Records shown START

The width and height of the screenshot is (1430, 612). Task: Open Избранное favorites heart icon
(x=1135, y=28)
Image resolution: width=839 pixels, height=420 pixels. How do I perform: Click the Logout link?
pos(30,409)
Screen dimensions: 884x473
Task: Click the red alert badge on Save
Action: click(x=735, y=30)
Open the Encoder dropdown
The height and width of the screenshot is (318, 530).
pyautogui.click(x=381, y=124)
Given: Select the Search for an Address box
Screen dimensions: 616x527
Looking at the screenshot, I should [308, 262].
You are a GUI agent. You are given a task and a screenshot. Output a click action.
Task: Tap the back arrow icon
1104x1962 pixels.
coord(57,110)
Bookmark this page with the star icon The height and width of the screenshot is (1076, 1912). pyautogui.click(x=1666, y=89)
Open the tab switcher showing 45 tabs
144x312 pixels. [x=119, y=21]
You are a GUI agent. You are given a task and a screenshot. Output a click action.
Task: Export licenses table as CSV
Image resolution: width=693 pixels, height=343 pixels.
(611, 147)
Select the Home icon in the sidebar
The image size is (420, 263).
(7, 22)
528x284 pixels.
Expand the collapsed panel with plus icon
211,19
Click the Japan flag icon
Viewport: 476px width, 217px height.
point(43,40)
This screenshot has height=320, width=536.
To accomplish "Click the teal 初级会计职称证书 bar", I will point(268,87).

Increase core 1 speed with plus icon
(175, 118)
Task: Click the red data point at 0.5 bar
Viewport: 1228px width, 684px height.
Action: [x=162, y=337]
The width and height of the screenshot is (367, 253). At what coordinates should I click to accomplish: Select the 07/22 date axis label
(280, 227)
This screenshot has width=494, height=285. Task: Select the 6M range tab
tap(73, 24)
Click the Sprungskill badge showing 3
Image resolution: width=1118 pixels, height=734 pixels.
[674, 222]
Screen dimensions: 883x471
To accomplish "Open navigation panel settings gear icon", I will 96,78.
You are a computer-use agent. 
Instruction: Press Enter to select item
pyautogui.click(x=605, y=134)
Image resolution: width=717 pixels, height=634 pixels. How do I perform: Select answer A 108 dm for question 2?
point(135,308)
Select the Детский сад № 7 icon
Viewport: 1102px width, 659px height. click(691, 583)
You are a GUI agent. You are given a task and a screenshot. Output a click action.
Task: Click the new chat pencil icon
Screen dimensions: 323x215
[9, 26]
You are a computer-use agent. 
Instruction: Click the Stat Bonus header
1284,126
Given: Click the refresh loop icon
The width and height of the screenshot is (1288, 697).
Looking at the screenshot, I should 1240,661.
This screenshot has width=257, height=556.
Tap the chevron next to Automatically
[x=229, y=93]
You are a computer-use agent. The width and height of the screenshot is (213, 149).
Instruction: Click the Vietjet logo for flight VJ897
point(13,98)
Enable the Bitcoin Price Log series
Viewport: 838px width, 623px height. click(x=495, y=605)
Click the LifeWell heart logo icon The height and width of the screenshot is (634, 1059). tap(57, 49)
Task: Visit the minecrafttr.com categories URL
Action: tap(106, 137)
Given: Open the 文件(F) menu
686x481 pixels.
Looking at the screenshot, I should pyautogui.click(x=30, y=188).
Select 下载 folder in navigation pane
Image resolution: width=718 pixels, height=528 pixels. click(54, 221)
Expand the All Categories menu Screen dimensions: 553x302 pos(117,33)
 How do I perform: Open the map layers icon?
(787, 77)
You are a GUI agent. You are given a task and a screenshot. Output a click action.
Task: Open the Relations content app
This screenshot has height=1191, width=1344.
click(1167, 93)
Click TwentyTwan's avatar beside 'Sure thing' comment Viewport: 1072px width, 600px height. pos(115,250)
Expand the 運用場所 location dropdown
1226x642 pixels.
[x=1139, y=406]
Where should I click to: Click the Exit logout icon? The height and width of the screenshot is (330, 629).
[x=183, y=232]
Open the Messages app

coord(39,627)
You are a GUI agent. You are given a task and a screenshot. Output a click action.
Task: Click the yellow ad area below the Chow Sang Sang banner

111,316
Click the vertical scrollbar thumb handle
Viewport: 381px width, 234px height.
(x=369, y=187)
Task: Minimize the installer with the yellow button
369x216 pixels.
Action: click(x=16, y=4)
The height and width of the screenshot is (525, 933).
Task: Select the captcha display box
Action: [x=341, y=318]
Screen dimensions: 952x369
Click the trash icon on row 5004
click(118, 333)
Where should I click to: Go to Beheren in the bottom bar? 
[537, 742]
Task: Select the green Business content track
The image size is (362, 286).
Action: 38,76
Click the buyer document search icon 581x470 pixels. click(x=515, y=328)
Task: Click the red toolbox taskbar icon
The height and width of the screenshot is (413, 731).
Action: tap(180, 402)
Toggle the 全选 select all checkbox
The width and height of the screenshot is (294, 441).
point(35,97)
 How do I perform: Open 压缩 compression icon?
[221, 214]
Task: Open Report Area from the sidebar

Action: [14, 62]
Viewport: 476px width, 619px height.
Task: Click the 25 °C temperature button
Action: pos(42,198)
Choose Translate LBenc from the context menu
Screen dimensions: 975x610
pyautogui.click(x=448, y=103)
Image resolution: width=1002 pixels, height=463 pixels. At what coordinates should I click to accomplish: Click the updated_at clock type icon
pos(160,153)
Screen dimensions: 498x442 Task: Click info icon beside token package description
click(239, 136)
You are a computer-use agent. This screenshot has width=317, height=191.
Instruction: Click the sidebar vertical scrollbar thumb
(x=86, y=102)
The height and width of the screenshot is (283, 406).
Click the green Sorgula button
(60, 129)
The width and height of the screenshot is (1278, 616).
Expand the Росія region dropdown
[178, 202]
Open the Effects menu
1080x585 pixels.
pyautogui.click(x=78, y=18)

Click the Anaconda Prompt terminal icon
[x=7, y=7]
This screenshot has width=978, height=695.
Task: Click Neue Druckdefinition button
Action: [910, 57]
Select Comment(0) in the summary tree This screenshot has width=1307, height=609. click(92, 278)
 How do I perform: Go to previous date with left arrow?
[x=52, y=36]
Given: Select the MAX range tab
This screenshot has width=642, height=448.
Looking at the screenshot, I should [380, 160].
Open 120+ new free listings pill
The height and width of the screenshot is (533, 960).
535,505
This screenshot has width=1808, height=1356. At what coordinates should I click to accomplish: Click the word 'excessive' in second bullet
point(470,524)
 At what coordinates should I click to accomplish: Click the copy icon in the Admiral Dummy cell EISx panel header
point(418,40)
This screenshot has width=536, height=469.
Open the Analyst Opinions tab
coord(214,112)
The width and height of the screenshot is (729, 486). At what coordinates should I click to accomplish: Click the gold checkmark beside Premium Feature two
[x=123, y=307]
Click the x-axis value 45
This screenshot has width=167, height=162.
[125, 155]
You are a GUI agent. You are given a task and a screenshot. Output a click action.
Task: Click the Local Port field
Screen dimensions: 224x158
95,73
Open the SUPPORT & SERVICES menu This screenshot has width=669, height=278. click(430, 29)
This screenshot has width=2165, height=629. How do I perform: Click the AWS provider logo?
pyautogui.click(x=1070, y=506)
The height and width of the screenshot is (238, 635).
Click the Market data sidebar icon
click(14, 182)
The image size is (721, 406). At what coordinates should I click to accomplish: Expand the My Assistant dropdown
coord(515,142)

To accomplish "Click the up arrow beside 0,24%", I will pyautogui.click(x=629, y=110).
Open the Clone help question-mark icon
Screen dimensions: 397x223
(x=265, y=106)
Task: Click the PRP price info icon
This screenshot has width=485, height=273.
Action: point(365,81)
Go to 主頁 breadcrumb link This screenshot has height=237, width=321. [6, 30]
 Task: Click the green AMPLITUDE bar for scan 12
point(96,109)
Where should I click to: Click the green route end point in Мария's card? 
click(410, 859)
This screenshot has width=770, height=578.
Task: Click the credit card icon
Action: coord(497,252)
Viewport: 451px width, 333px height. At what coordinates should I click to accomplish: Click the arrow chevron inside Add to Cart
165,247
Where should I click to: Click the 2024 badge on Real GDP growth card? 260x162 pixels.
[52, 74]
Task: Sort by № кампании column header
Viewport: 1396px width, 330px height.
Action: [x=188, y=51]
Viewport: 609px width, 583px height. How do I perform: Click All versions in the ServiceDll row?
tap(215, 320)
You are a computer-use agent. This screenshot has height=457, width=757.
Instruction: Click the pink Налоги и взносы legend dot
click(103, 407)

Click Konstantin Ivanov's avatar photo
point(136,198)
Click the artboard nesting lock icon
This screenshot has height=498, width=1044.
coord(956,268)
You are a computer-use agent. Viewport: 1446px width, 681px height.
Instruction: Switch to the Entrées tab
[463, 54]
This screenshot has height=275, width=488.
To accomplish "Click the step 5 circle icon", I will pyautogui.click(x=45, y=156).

Records shown END

> _Work order_
Give the count of lines in the data shown above that contain "computer", and nothing else.

> _Result of this task_
6